[proofplan]
Start from the multiplicative decomposition of the joint mass function, $\mathbb{P}(X=x, Y=y) = \mathbb{P}(X=x)\,\mathbb{P}(Y=y \mid X=x)$, valid wherever $\mathbb{P}(X=x) > 0$. Taking logarithms turns this product into a sum; multiplying by $-\mathbb{P}(X=x, Y=y)$ and summing over $(x, y)$ yields the joint entropy on the left and two sums on the right. The first sum collapses via marginalisation to $H(X)$; the second is, by definition, the conditional entropy $H(Y \mid X)$.
[/proofplan]
[step:Reduce to the support of the joint distribution]
Let $A, B$ denote the finite ranges of $X, Y$ and write $p_{xy} := \mathbb{P}(X = x, Y = y)$, $p_x := \mathbb{P}(X = x) = \sum_{y \in B} p_{xy}$, and $p_{y \mid x} := \mathbb{P}(Y = y \mid X = x) := p_{xy}/p_x$ (defined for $p_x > 0$).
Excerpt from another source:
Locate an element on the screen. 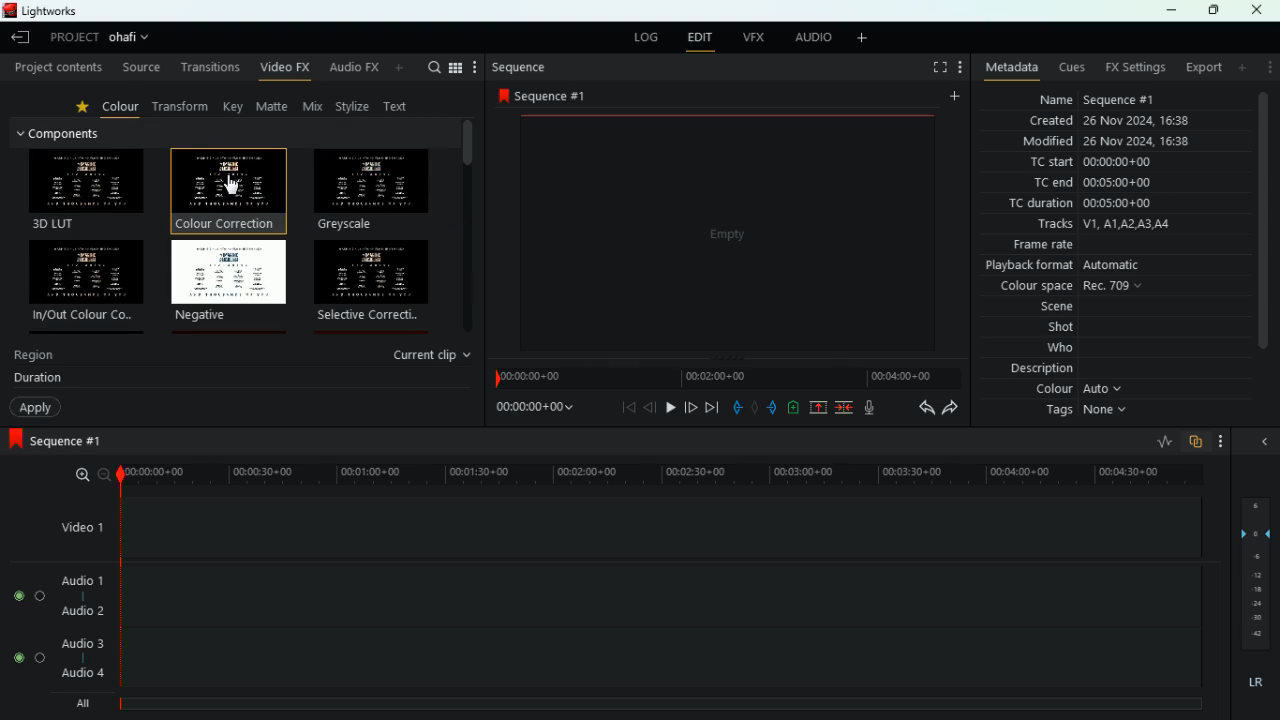  transform is located at coordinates (185, 107).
All three entropies are defined using the convention $0 \log_2 0 := 0$. Let
\begin{align*}
S := \{(x, y) \in A \times B : p_{xy} > 0\}.
\end{align*}
Summands $(x, y) \notin S$ contribute $0$ to $H(X, Y) = -\sum_{(x,y)} p_{xy} \log_2 p_{xy}$, to $H(X) = -\sum_x p_x \log_2 p_x$ (on the marginal level, via $-p_x \log_2 p_x$ with $p_x = 0$ contributing $0$), and to $H(Y \mid X) = -\sum_{x : p_x > 0} p_x \sum_{y : p_{y \mid x} > 0} p_{y \mid x} \log_2 p_{y \mid x}$. So we may restrict all sums to $S$ without changing any quantity.
Note that $(x, y) \in S$ implies $p_x \geq p_{xy} > 0$, so the conditional probability $p_{y \mid x}$ is defined and positive on $S$.
[/step]
[step:Express $\log_2 p_{xy}$ as a sum via the multiplicative law of conditional probability]
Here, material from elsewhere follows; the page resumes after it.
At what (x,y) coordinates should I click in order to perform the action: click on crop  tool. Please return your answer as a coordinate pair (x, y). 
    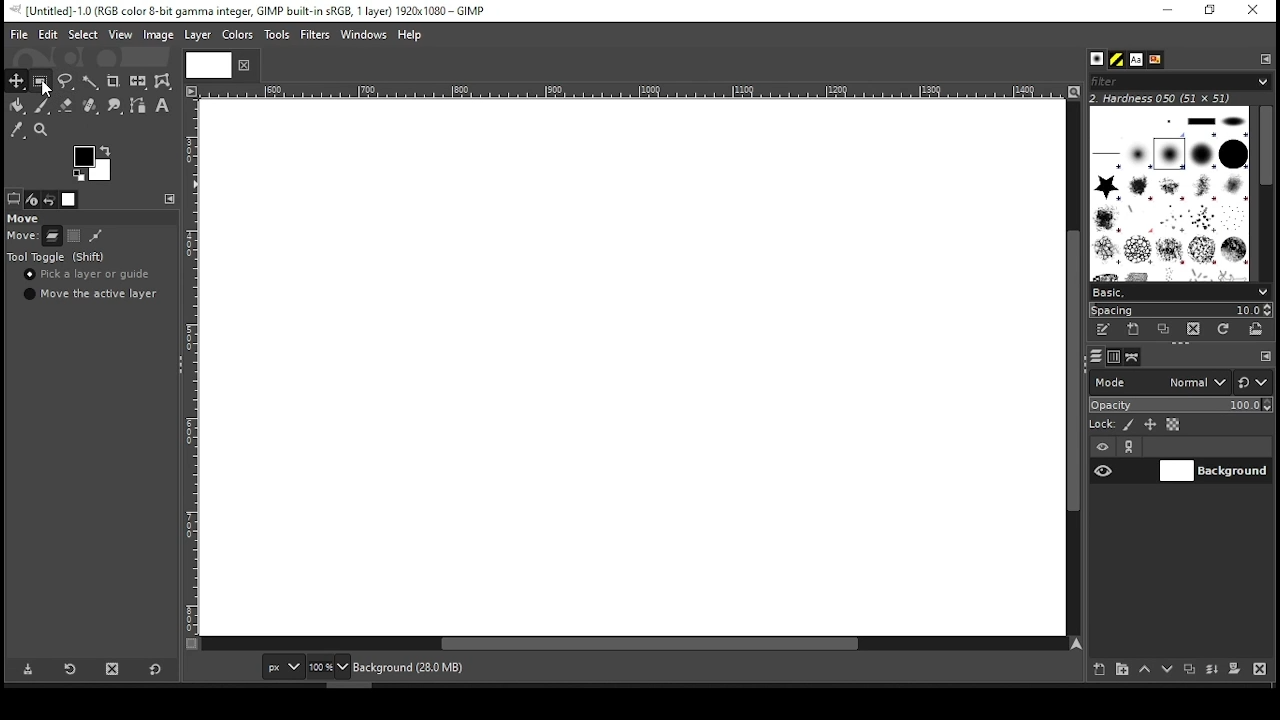
    Looking at the image, I should click on (113, 82).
On $S$, the definition $p_{y \mid x} = p_{xy}/p_x$ rearranges to
\begin{align*}
p_{xy} = p_x \cdot p_{y \mid x}.
\end{align*}
Taking $-\log_2$ of both sides (both sides are positive on $S$):
\begin{align*}
-\log_2 p_{xy} = -\log_2 p_x - \log_2 p_{y \mid x}. \tag{$\ast$}
\end{align*}
Multiplying ($\ast$) by $p_{xy} \geq 0$ and summing over $(x, y) \in S$:
\begin{align*}
-\sum_{(x,y) \in S} p_{xy} \log_2 p_{xy}
= -\sum_{(x,y) \in S} p_{xy} \log_2 p_x
- \sum_{(x,y) \in S} p_{xy} \log_2 p_{y \mid x}. \tag{$\ast\ast$}
\end{align*}
The left-hand side of ($\ast\ast$) is $H(X, Y)$ (by the reduction in the previous step).
[guided]
The identity that drives the chain rule is the multiplicative law for joint probability: wherever $p_x > 0$,
\begin{align*}
p_{xy} = \mathbb{P}(X = x, Y = y) = \mathbb{P}(X = x) \cdot \mathbb{P}(Y = y \mid X = x) = p_x \cdot p_{y \mid x}.
\end{align*}
This is just the definition of conditional probability rearranged.
Because entropy is a sum of $-p \log_2 p$ terms, we want to turn the product $p_x \cdot p_{y \mid x}$ into a sum by taking a logarithm. Since both factors are strictly positive on $S$:
\begin{align*}
\log_2 p_{xy} = \log_2 p_x + \log_2 p_{y \mid x},
\end{align*}
or equivalently, after negating:
\begin{align*}
-\log_2 p_{xy} = -\log_2 p_x - \log_2 p_{y \mid x}. \tag{$\ast$}
\end{align*}
We now weigh ($\ast$) by the joint probability $p_{xy}$ (the natural measure for entropy) and sum over all $(x, y) \in S$. Multiplication of an equality by $p_{xy} \geq 0$ is valid regardless of sign; summation over a finite set preserves the equality:
\begin{align*}
-\sum_{(x,y) \in S} p_{xy} \log_2 p_{xy}
= -\sum_{(x,y) \in S} p_{xy} \log_2 p_x
- \sum_{(x,y) \in S} p_{xy} \log_2 p_{y \mid x}. \tag{$\ast\ast$}
\end{align*}
The left-hand side is $-\sum_{(x,y) \in A \times B} p_{xy} \log_2 p_{xy} = H(X, Y)$: the summands with $(x, y) \notin S$ are zero by the $0 \log_2 0 := 0$ convention, so restricting to $S$ loses nothing.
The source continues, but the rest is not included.